His deft fingers unrolled the scroll and he scanned the message. His expression darkened with each word. “I think you should sit down.”
Intrigued and anxious, she sat in one of the chairs before the desk. “What’s happened?”
“It seems your assassin has been apprehended.”
“What? Who?”
“Someone named Salonius Roscius—”
“Salonius? I don’t believe it.”
“Wait. He’s the married fortune hunter you told me of in Neopolis.”
Numb with shock, she nodded. “The last time I spoke to him was the night of Caros and Pelonia’s fete. He delivered the message from Drusus concerning Octavia’s illness.”
“How convenient. He planned to be the last person to see you alive.”
Nausea swirled in her stomach. “How was he discovered?”
“Caros didn’t give details. I imagine one of his or your steward’s spies uncovered the lout.”
“I suppose now we have to return to Rome.”
“Yes.” He rolled up the scroll. “Your testimony is needed to press charges and prepare for a trial.”
She knew her assassin’s capture should make her happy or bring her relief, but anger bubbled inside her instead. Salonius and his murderous plans infuriated her, but the unfairness of having Quintus in her life only to lose him was a cruelty that burned her with impotent rage.
“Congratulations.” She strove for an even tone despite the hard lump of grief in her throat. “You’re a free man now.”
He set down the scroll and rounded the desk. She didn’t understand the tension in his body or his less-than-gratified expression.
“Are you releasing me, then?”
She knew Quintus was a man of specifics who always kept his word.

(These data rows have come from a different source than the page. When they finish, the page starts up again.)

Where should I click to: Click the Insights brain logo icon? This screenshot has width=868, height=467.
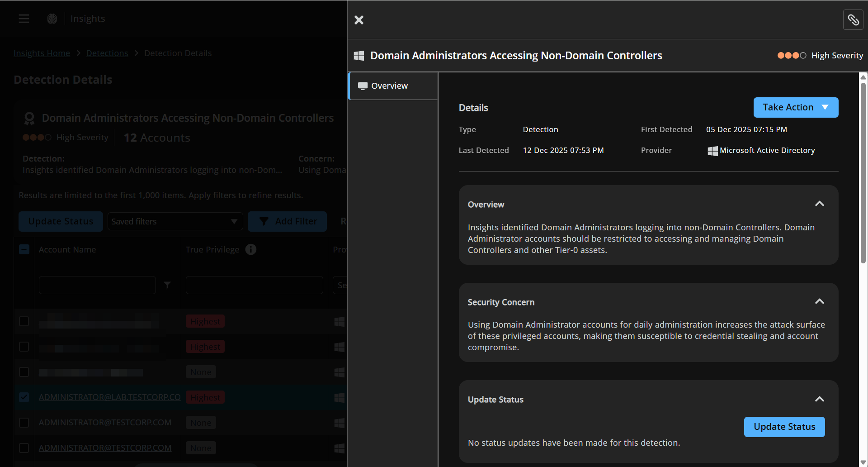coord(52,19)
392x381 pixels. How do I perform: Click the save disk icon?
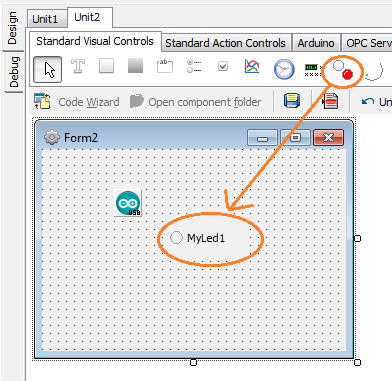(292, 101)
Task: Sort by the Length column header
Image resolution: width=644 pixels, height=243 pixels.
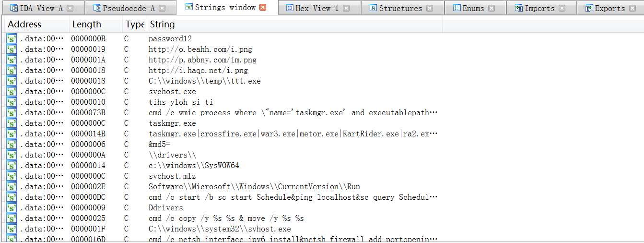Action: tap(87, 24)
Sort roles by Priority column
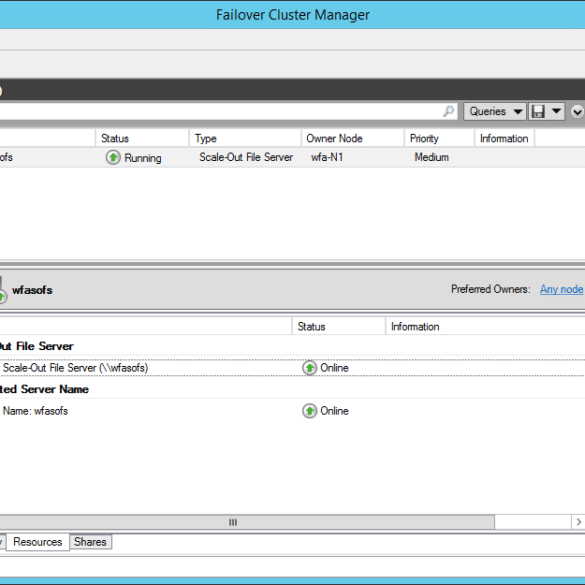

He wanted a clear declaration that she no longer needed him. But if she had her way, she’d never let him go. “Yes, our agreement is finished. I have no further use for you.”
“Is that so?” he asked, the sharp edge of his voice undisguised. “Have you grown wings all of a sudden that you can fly back to Rome?”
Why was he angry? She was the one being abandoned. “If you’d be kind enough to hire a boat for me, I’d appreciate it. Once I’m in Neopolis I can make my own way home.”
He raked his fingers through his hair. “No. That’s not an option. You’ll have to put up with me a few more days. I’ll see you safely back to Rome myself.”
The reprieve ushered in a swell of hope. He wasn’t leaving her yet. “If you insist on accompanying me, who am I to argue?”
He eyed her dubiously. “I appreciate your wisdom.”
She snorted and stood. “Then if you’ll excuse me, I’ll go pack my satchel.”
Without waiting for his answer, she turned and left the office, his gaze burning a hole in her back.
Chapter Eighteen
“Do you wish to go home?” Quintus asked Adiona as Rome’s massive gate came into view. “Or do you prefer to visit Caros and Pelonia at the ludus first?”
“The ludus,” she said, keeping her eyes on the crowded road ahead of them. Quintus’s imminent departure loomed closer with each beat of the horses’ hooves.
She’d spent the last three days since they’d left the villa trying to wean herself from the pleasure of being able to look at him whenever she wanted. So far, the experiment had proven a catastrophe, but failure wasn’t an option. She had to be strong. She had no choice. Quintus was leaving her. She’d be an idiota to pretend otherwise. Trying to convince him to stay wasn’t possible when his son’s funeral rites were in question. All that was left for her to do was get used to being alone again.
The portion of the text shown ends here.